The United States turned into a net natural gas exporter for a day after the first liquefied natural gas export from Cheniere Energy Inc's Sabine Pass terminal in Louisiana left for Brazil on Wednesday.
The United States however is not expected to become a net exporter of gas on an annual basis until 2017 after more pipelines to Mexico and LNG export terminals enter service, according to federal energy estimates.
The United States was last a net exporter of gas on an annual basis in 1957.
On Wednesday, the United States imported a net 4.8 billion cubic feet of gas per day from Canada and 0.2 bcfd from various LNG import terminals for a total of about 5 bcfd in imports.
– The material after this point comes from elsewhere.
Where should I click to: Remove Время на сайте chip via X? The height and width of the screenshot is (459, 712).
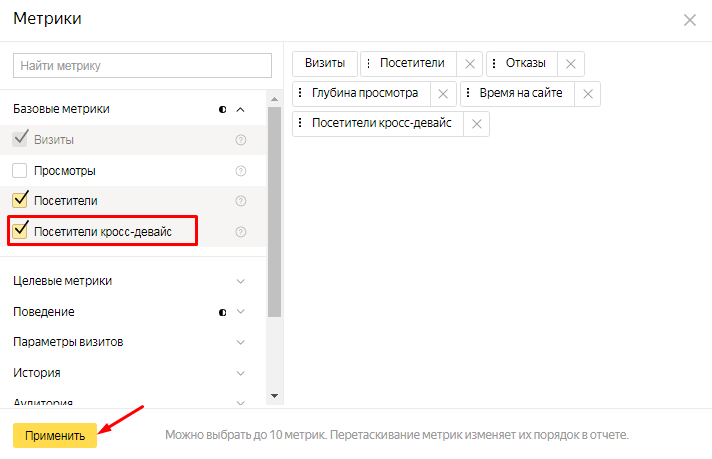pyautogui.click(x=588, y=94)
Exports however surpassed 6 bcfd on Wednesday, with about 3.3 bcfd going to Mexico and some 3 bcfd going to Brazil on the Asia Vision LNG tanker from Sabine Pass.
Since no LNG ships left Sabine Pass on Thursday, the United States returned to being a net importer that day.
Just over a decade ago, the United States was expected to become a major importer of LNG. Firms that were spending billions to build facilities to import gas from overseas are now spending billions to build LNG export terminals.
The switch was sparked by the shale gas revolution, which unlocked cheap, abundant U.S. supplies especially in the Marcellus and Utica formations in Pennsylvania, West Virginia and Ohio.
To deal with the rapid increase in Northeast U.S. shale gas, pipeline companies reversed the flow of some pipelines built to move gas from Texas and the Gulf Coast to major population centers in the Northeast.
Those pipelines now move Northeast gas south to fuel industrial facilities and LNG export terminals being build along the Gulf Coast.
At the same time, U.S. utilities in the Midwest and Northeast with easy access to cheap Marcellus and Utica gas are buying less from Texas and from Canada, leaving producers in Texas with more fuel to sell to Mexico to feed that country's growing power demand.
There are 5 LNG export terminals under construction in the United States expected to enter service by 2020, including ones by Cheniere at Corpus Christie in Texas, Dominion Resources Inc at Cove Point in Maryland, Sempra Energy at Cameron in Louisiana, and Freeport in Texas.
If all of the liquefaction trains under construction at those terminals enter service as planned by 2020, the United States will be able to export about 9 bcfd, about 11 percent of forecast total U.S. gas production at that time.